"""

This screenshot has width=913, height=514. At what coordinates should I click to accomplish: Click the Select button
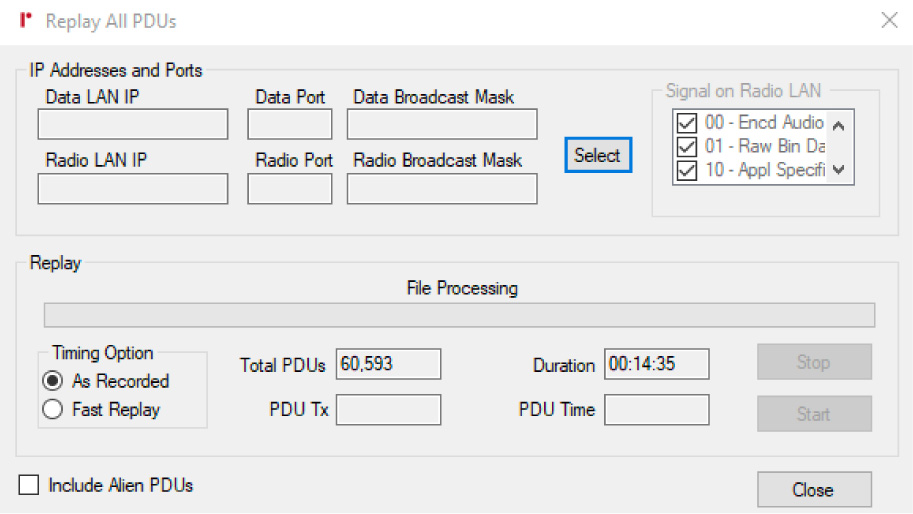click(x=598, y=155)
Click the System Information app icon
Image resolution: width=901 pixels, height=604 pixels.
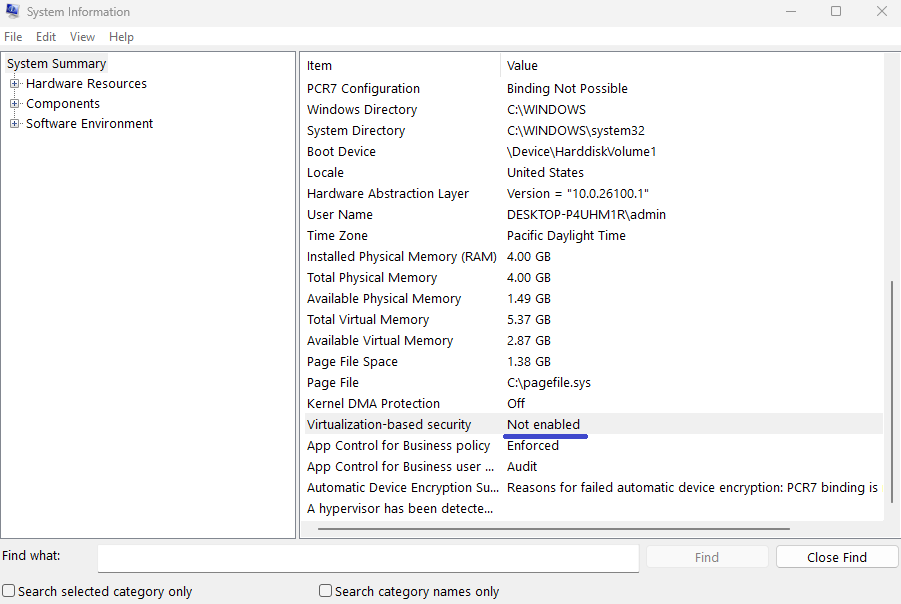[12, 12]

"""

Rewrite all of the items above with "app icon" swapped for "application icon" and everything else kept the same. Leave the pictures out.

This screenshot has width=913, height=514. At what coordinates should I click to accomplish: Click the Select button
click(x=598, y=155)
Click the System Information application icon
Image resolution: width=901 pixels, height=604 pixels.
[12, 12]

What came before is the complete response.